Face à une fièvre ou une douleur, le réflexe du comprimé est quasi automatique. Pourtant, ni le paracétamol ni l’ibuprofène ne soignent la cause des maux, prévient le Dr Gérald Kierzek, directeur médical de Doctissimo.
Le paracétamol masque la douleur et fait baisser la fièvre sans s’attaquer à l’origine du problème. L’ibuprofène, anti-inflammatoire, offre une action temporaire. « Leur rôle se limite au soulagement des symptômes », rappelle l’urgentiste. Conséquence : une amélioration trompeuse peut retarder une consultation et laisser évoluer silencieusement une pathologie grave, comme une pneumonie ou une infection généralisée.

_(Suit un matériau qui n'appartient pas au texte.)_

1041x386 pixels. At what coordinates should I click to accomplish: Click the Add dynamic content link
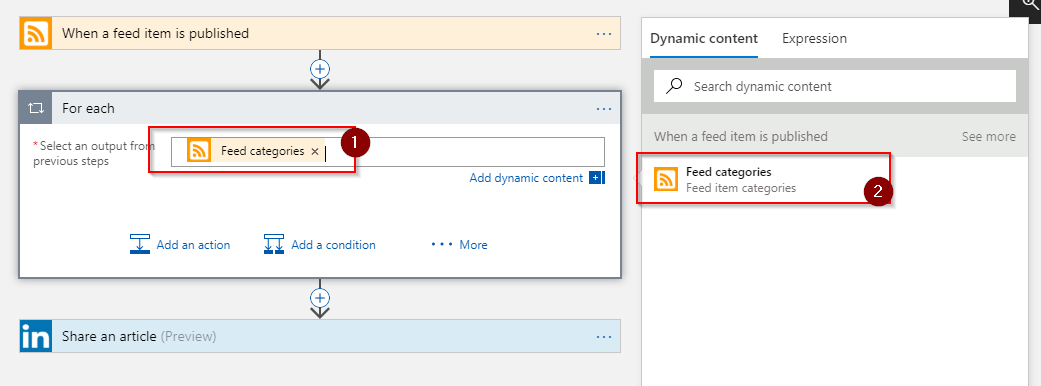pyautogui.click(x=526, y=177)
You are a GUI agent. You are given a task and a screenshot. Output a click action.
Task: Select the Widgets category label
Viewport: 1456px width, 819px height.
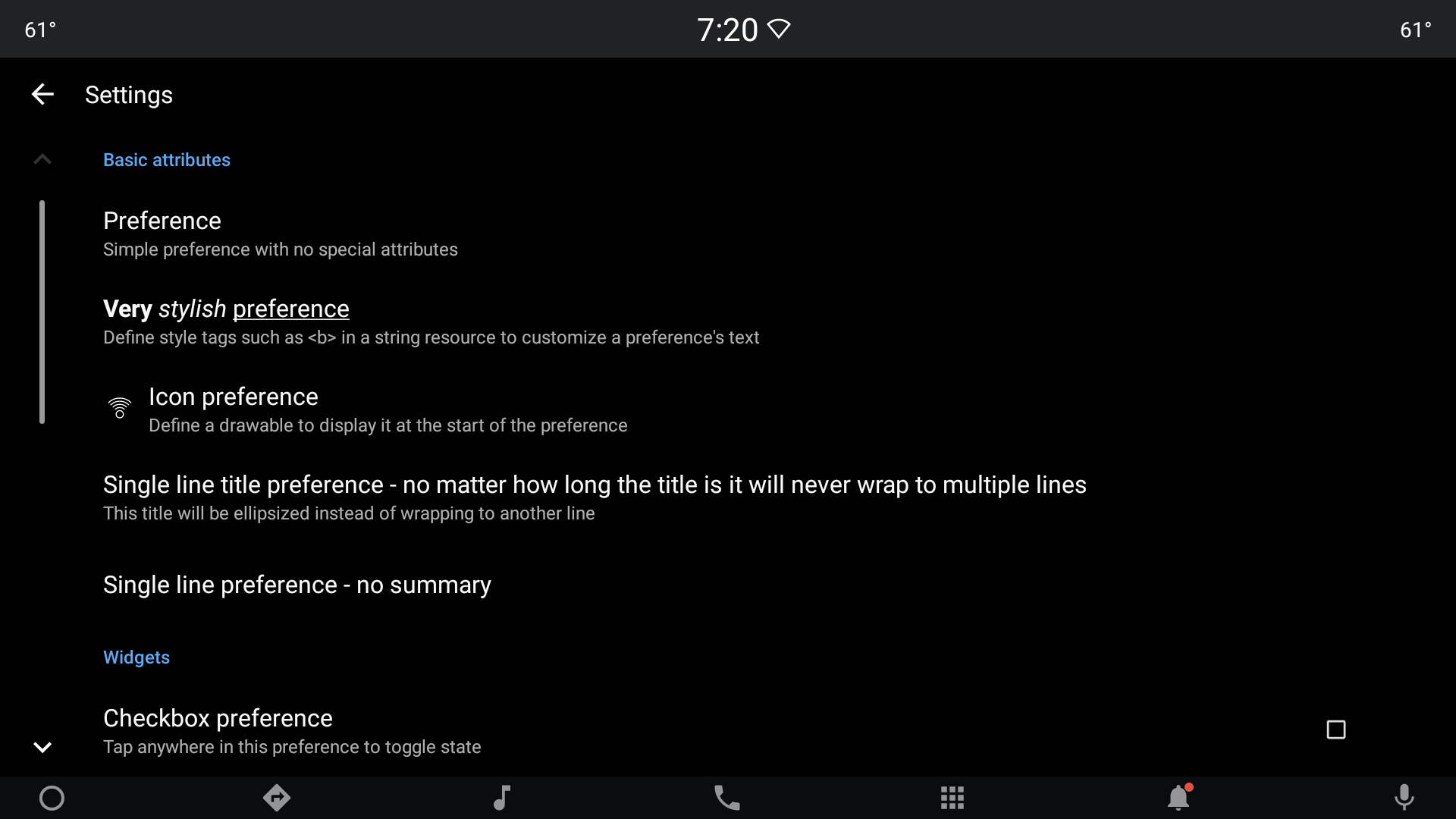click(136, 657)
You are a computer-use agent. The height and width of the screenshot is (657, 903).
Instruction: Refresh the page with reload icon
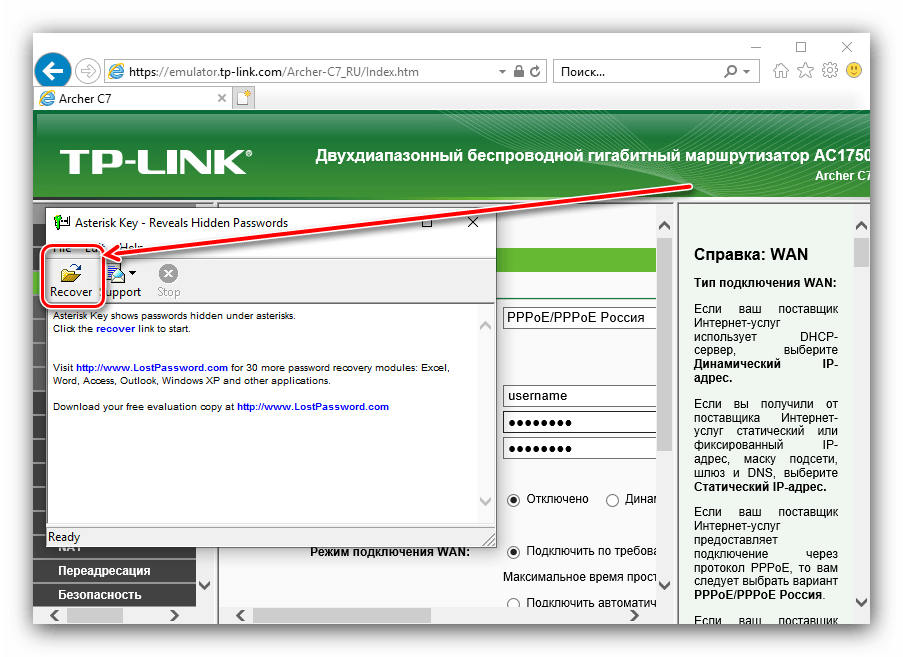click(x=536, y=72)
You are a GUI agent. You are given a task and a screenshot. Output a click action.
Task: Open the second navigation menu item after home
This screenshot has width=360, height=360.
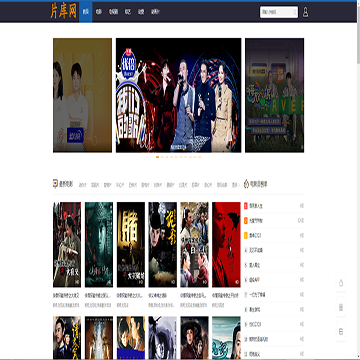(113, 12)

Les risques d’un usage systématique sont bien réels : atteinte hépatique pour le paracétamol, ulcères ou insuffisance rénale pour l’ibuprofène. Le Dr Kierzek déconseille formellement l’automédication avec ce dernier, qui peut aggraver certaines infections.
Pour éviter ces écueils, consultez si la douleur persiste plus de 48 heures, si la fièvre dépasse 38,5°C pendant trois jours, ou en présence de vomissements, d’essoufflement ou de confusion. « Ces médicaments sont des béquilles, pas des solutions. Les prendre sans comprendre ce qu’ils masquent revient à éteindre l’alarme incendie sans éteindre le feu », conclut-il.